Lot Details & Additional Photographs
Dated 1974, woodblock print, large print in bright colors of a lush summer garden with a myriad of flowers and plants creating a bright happy composition, with a red artist seal to lower right corner of image, pencil signed by artist, Jun Sekino, in lower margin together with edition number 18/128, and date 1974, presented floating above mat with clear corner holders under glass in gilt wood frame.
Frame dimensions 36 1/2 x 28 1/2 in., Sight size 31 1/2 x 22 1/4 in.
Collection of Michael and Ingrid Kelly, Worldwide Gallery Antiques, Fredericksburg, Virginia From the personal collection of antique gallery owners Michael and Ingrid Kelly who owned Worldwide Gallery Antiques, dealing with antiques for over sixty-five years, retiring to Fredericksburg, Virginia, where they filled their own residence with Asian and Belle Epoch fine arts and antiques.

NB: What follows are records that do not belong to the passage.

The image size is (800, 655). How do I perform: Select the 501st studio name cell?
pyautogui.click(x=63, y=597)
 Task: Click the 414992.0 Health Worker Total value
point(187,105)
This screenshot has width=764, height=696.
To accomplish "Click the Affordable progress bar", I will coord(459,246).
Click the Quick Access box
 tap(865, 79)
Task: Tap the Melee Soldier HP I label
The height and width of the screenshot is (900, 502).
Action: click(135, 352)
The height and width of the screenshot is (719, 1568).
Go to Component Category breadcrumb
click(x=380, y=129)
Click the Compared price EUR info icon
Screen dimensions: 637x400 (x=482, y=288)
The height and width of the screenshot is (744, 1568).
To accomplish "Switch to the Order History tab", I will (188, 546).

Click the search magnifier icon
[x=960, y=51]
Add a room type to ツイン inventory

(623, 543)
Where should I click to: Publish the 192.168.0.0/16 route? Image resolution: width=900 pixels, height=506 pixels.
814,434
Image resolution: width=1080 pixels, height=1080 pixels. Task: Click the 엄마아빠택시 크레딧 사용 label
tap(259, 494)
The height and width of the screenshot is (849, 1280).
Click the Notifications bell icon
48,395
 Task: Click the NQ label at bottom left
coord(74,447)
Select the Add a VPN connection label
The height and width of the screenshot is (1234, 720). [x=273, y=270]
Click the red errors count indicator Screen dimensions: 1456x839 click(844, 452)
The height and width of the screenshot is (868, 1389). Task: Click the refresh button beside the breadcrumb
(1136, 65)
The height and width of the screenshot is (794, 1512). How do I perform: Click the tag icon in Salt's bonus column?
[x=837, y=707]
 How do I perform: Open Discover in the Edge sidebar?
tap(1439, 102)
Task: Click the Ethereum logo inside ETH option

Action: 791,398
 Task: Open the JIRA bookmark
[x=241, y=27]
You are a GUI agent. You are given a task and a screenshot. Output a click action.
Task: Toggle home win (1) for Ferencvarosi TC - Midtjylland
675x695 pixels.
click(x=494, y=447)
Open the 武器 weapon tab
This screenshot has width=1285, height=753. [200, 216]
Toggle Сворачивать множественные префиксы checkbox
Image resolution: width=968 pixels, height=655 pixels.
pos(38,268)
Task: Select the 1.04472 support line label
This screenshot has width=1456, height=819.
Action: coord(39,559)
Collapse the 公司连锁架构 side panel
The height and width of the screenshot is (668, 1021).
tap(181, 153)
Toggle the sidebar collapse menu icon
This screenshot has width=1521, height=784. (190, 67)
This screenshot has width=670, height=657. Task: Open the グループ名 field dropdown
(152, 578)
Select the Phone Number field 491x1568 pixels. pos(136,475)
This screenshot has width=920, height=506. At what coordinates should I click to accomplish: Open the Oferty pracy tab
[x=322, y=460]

Jun'ichiro Sekino was a Japanese printmaker best known for his portraits of kabuki actors, sumo wrestlers, and geishas. His woodblock prints were completed in a style that merged both Western and Japanese aesthetics. The artist went on to study under Koshiro Onchi, the founder of the sosaku-hanga movement, which encouraged self-expression in artists. It was with Onchi in Tokyo where Sekino learned Japanese woodblock printing, Western-style etching, and painting. He won the Teiten Prize for etching in 1936, became a member of the Nihon Hanga Kyokai (Japan Print Association), and began teaching at Kobe University in Japan in 1965. Sekino died in 1988 in Tokyo, Japan. His works are in the collections of the Art Institute of Chicago, The Museum of Modern Art in New York, and the Museum of Fine Arts in Boston, among others.
The prints on offer here by Sekino show a rare side of the artist as he looks at traditional Japanese landscapes and interprets them in abstract manner with vivacious colors.
Good condition; light even overall toning to margin; two small creases to right side margin; some wear and loss to frame; not examined outside of the frame.